» Problem to solve: Retype every one of the rows below verbatim, preserving each line, space, and character without alteration.

» Data supplied:
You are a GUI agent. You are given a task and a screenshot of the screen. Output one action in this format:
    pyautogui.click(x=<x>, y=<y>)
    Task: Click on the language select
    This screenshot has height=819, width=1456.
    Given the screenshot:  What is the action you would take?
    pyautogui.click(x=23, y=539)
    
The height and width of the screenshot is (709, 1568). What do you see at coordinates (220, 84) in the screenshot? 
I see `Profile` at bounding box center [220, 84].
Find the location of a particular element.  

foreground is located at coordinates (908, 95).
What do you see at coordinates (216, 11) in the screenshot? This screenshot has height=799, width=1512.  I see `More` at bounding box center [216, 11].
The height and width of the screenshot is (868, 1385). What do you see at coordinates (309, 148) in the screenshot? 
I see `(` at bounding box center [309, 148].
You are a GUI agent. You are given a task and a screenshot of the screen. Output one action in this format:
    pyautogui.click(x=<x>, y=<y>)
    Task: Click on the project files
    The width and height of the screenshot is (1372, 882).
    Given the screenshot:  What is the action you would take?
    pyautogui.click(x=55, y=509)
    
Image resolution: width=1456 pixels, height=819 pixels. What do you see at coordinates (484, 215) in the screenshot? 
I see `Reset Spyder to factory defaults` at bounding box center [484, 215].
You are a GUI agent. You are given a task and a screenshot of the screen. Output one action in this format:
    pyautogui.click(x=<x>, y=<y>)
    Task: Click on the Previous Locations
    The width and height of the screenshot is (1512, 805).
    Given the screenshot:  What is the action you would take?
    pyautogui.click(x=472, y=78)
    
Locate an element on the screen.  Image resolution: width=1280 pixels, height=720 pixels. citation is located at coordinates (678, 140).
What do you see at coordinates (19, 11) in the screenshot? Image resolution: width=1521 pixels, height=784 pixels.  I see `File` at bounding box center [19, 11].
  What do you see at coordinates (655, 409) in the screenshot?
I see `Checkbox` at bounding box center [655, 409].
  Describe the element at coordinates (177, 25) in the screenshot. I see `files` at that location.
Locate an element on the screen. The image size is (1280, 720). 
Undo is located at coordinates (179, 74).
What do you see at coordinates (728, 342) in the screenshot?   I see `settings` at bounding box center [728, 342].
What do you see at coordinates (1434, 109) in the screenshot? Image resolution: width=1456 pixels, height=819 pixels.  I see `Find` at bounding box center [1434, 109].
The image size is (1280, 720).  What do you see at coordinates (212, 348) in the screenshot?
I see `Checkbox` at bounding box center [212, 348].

» Solution below:
You are a GUI agent. You are given a task and a screenshot of the screen. Output one action in this format:
    pyautogui.click(x=<x>, y=<y>)
    Task: Click on the language select
    This screenshot has height=819, width=1456.
    Given the screenshot:  What is the action you would take?
    pyautogui.click(x=23, y=539)
    
The height and width of the screenshot is (709, 1568). What do you see at coordinates (220, 84) in the screenshot? 
I see `Profile` at bounding box center [220, 84].
Find the location of a particular element.  

foreground is located at coordinates (908, 95).
What do you see at coordinates (216, 11) in the screenshot? This screenshot has height=799, width=1512.  I see `More` at bounding box center [216, 11].
The height and width of the screenshot is (868, 1385). What do you see at coordinates (309, 148) in the screenshot? 
I see `(` at bounding box center [309, 148].
You are a GUI agent. You are given a task and a screenshot of the screen. Output one action in this format:
    pyautogui.click(x=<x>, y=<y>)
    Task: Click on the project files
    The width and height of the screenshot is (1372, 882).
    Given the screenshot:  What is the action you would take?
    pyautogui.click(x=55, y=509)
    
Image resolution: width=1456 pixels, height=819 pixels. What do you see at coordinates (484, 215) in the screenshot? 
I see `Reset Spyder to factory defaults` at bounding box center [484, 215].
You are a GUI agent. You are given a task and a screenshot of the screen. Output one action in this format:
    pyautogui.click(x=<x>, y=<y>)
    Task: Click on the Previous Locations
    The width and height of the screenshot is (1512, 805).
    Given the screenshot:  What is the action you would take?
    pyautogui.click(x=472, y=78)
    
Locate an element on the screen.  Image resolution: width=1280 pixels, height=720 pixels. citation is located at coordinates (678, 140).
What do you see at coordinates (19, 11) in the screenshot? Image resolution: width=1521 pixels, height=784 pixels.  I see `File` at bounding box center [19, 11].
  What do you see at coordinates (655, 409) in the screenshot?
I see `Checkbox` at bounding box center [655, 409].
  Describe the element at coordinates (177, 25) in the screenshot. I see `files` at that location.
Locate an element on the screen. The image size is (1280, 720). 
Undo is located at coordinates (179, 74).
What do you see at coordinates (728, 342) in the screenshot?   I see `settings` at bounding box center [728, 342].
What do you see at coordinates (1434, 109) in the screenshot? Image resolution: width=1456 pixels, height=819 pixels.  I see `Find` at bounding box center [1434, 109].
The image size is (1280, 720).  What do you see at coordinates (212, 348) in the screenshot?
I see `Checkbox` at bounding box center [212, 348].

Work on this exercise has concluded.